Speech Accent Detection

The human speaks a language with an accent. A particular accent necessarily reflects a person's linguistic background. The model defines accent based audio record. The result of the model could be used to determine accents and help decrease accents to English learning students and improve accents by training.

About

The English language is a global language. It is becoming a must language for most people. Since the English language going to be part of different nationals, the origin of the English language is changing based on location and the mother languages of the people in that area. So on we can find American-English, England-English, Indian-English, and other English languages. One of the significant differences between different English languages is the accent.

Accent detection would allow us to define the student's accent level and re-train with a native speaker or for the school that wants to hire the teacher, which could determine the accent on the teacher.

Objectives

The model can classify the speaker's accent based on the audio file (Wav format).

Dependencies:

The model runs on Ubuntu 18.04 Python requirement libraries in requirements.txt Moreover needs:

Python 3.7 (https://www.python.org/download/releases/3.7/) -Keras (https://keras.io/)
BeautifulSoup (https://www.crummy.com/software/BeautifulSoup/)
Pydub (https://github.com/jiaaro/pydub)
Librosa (http://librosa.github.io/librosa/)
FFmpeg
Cuda
TensorFlow

Dataset

George Mason University Speech Accent Archive dataset contains around 3500 audio files and speakers from over 100 countries.
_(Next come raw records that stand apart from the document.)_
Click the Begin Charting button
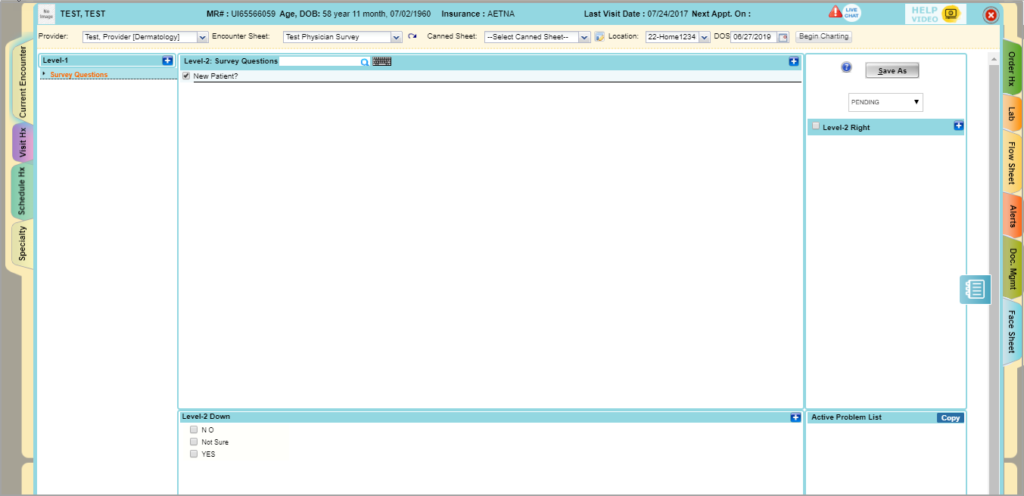[x=823, y=37]
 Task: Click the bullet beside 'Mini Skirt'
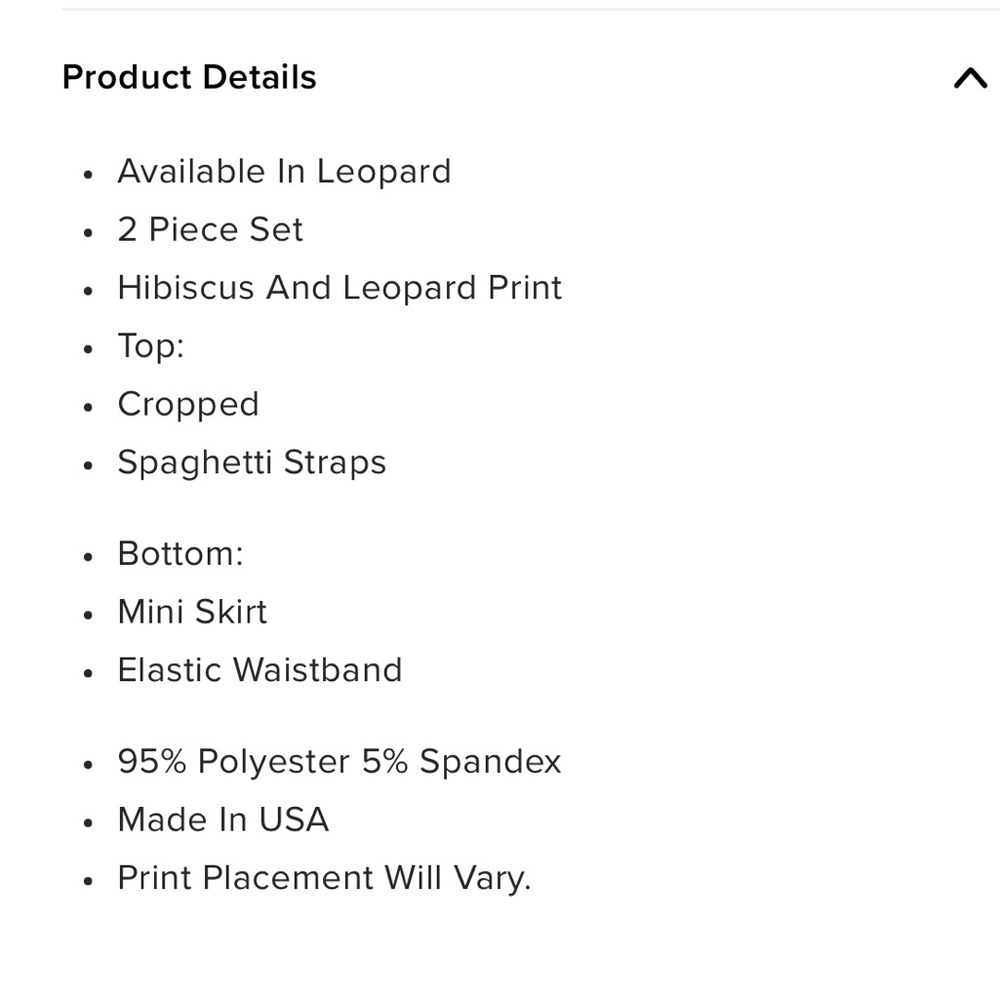coord(89,614)
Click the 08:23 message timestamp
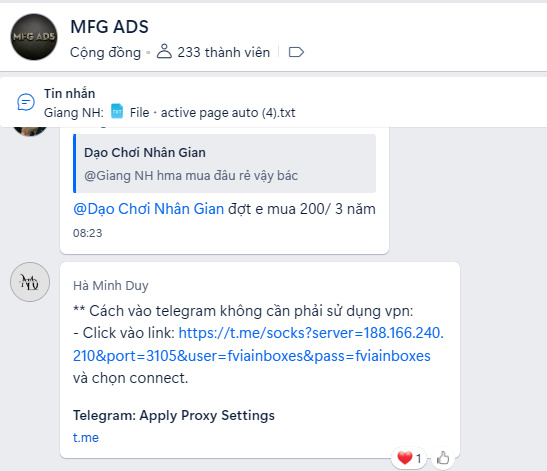 pyautogui.click(x=88, y=233)
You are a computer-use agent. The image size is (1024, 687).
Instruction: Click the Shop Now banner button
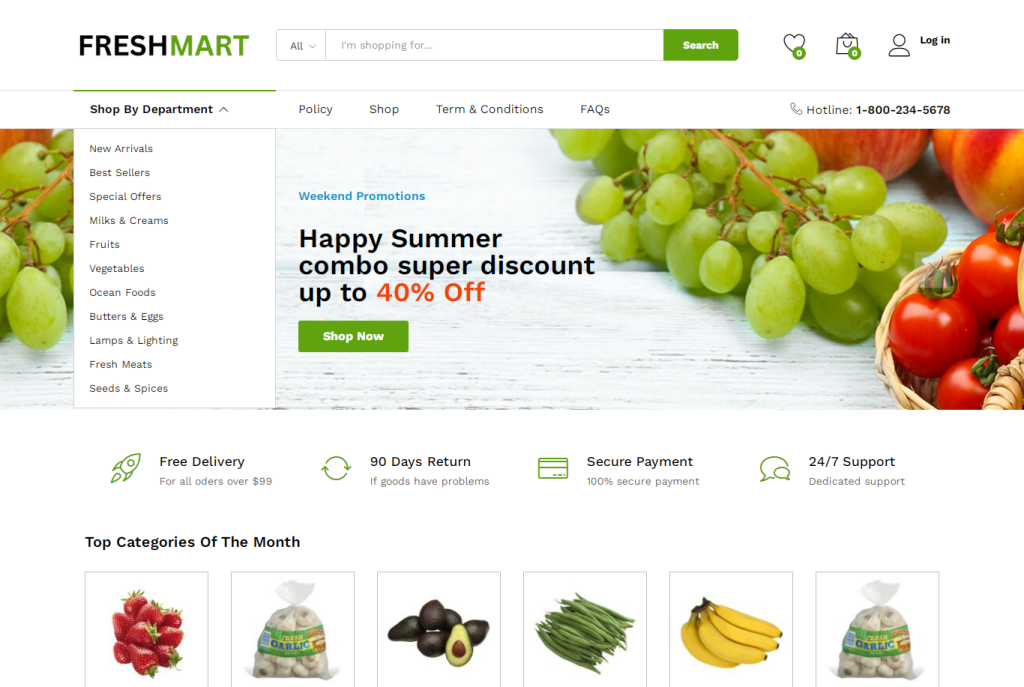[353, 336]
All speakers in the dataset read from the same passage:

"Please call Stella. Ask her to bring these things with her from the store: Six spoons of fresh snow peas, five thick slabs of blue cheese, and maybe a snack for her brother Bob. We also need a small plastic snake and a big toy frog for the kids. She can scoop these things into three red bags, and we will go meet her Wednesday at the train station."
CSTR VCTK Corpus: English Multi-speaker Corpus for CSTR Voice Cloning Toolkit (version 0.92).

This CSTR VCTK Corpus includes speech data uttered by 110 English speakers with various accents. Each speaker reads out 400 sentences, which were selected from a newspaper, the rainbow passage, and an elicitation paragraph used for the speech accent archive. The newspaper texts were taken from Herald Glasgow, with permission from Herald & Times Group. Each speaker has a different set of newspaper texts selected based on a greedy algorithm that increases the contextual and phonetic coverage.
Mozilla Voice data. The Mozilla Voice data contains tens of thousands of files of native and non-native speakers speaking different sentences.

The dataset contained .mp3 audio files, which were converted to .wav audio files.

Mel Frequency Cepstrum Coefficients (MFCC)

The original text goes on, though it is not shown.